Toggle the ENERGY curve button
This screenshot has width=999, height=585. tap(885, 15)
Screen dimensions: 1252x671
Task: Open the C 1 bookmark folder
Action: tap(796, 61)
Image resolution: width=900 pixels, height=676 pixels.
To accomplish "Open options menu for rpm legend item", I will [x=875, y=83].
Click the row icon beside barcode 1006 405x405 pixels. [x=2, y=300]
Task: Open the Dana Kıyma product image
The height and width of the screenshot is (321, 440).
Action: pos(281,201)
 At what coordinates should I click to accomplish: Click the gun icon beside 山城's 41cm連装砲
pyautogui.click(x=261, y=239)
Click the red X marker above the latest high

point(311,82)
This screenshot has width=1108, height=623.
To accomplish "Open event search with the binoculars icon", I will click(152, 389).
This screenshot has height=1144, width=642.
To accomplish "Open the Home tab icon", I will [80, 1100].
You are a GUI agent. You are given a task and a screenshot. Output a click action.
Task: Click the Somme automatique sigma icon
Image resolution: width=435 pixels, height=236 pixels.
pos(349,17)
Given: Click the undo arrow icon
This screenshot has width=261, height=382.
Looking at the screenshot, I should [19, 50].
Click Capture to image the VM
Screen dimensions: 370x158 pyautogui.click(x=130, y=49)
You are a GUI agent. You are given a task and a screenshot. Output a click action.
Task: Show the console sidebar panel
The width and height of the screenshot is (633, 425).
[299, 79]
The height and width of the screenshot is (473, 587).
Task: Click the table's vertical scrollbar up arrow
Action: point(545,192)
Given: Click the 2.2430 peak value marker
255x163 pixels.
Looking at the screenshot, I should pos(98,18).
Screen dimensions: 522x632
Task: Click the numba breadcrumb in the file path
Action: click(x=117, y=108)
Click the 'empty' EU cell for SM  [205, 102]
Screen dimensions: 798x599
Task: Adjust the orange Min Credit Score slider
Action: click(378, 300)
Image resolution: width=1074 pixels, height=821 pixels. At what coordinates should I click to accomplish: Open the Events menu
──────────────────────────────
WHAT IS ASKED: Rewrite the lines above as a numbered list, leaving out any blank lines.

PROBLEM SOLUTION:
1. Toggle the ENERGY curve button
2. This screenshot has width=999, height=585. tap(885, 15)
3. Screen dimensions: 1252x671
4. Task: Open the C 1 bookmark folder
5. Action: tap(796, 61)
6. Image resolution: width=900 pixels, height=676 pixels.
7. To accomplish "Open options menu for rpm legend item", I will [x=875, y=83].
8. Click the row icon beside barcode 1006 405x405 pixels. [x=2, y=300]
9. Task: Open the Dana Kıyma product image
10. The height and width of the screenshot is (321, 440).
11. Action: pos(281,201)
12.  At what coordinates should I click to accomplish: Click the gun icon beside 山城's 41cm連装砲
13. pyautogui.click(x=261, y=239)
14. Click the red X marker above the latest high
15. point(311,82)
16. This screenshot has width=1108, height=623.
17. To accomplish "Open event search with the binoculars icon", I will click(152, 389).
18. This screenshot has height=1144, width=642.
19. To accomplish "Open the Home tab icon", I will [80, 1100].
20. You are a GUI agent. You are given a task and a screenshot. Output a click action.
21. Task: Click the Somme automatique sigma icon
22. Image resolution: width=435 pixels, height=236 pixels.
23. pos(349,17)
24. Given: Click the undo arrow icon
25. This screenshot has width=261, height=382.
26. Looking at the screenshot, I should [19, 50].
27. Click Capture to image the VM
28. Screen dimensions: 370x158 pyautogui.click(x=130, y=49)
29. You are a GUI agent. You are given a task and a screenshot. Output a click action.
30. Task: Show the console sidebar panel
31. The width and height of the screenshot is (633, 425).
32. [299, 79]
33. The height and width of the screenshot is (473, 587).
34. Task: Click the table's vertical scrollbar up arrow
35. Action: point(545,192)
36. Given: Click the 2.2430 peak value marker
37. 255x163 pixels.
38. Looking at the screenshot, I should pos(98,18).
39. Screen dimensions: 522x632
40. Task: Click the numba breadcrumb in the file path
41. Action: click(x=117, y=108)
42. Click the 'empty' EU cell for SM  [205, 102]
43. Screen dimensions: 798x599
44. Task: Adjust the orange Min Credit Score slider
45. Action: click(378, 300)
46. Image resolution: width=1074 pixels, height=821 pixels. At what coordinates should I click to accomplish: Open the Events menu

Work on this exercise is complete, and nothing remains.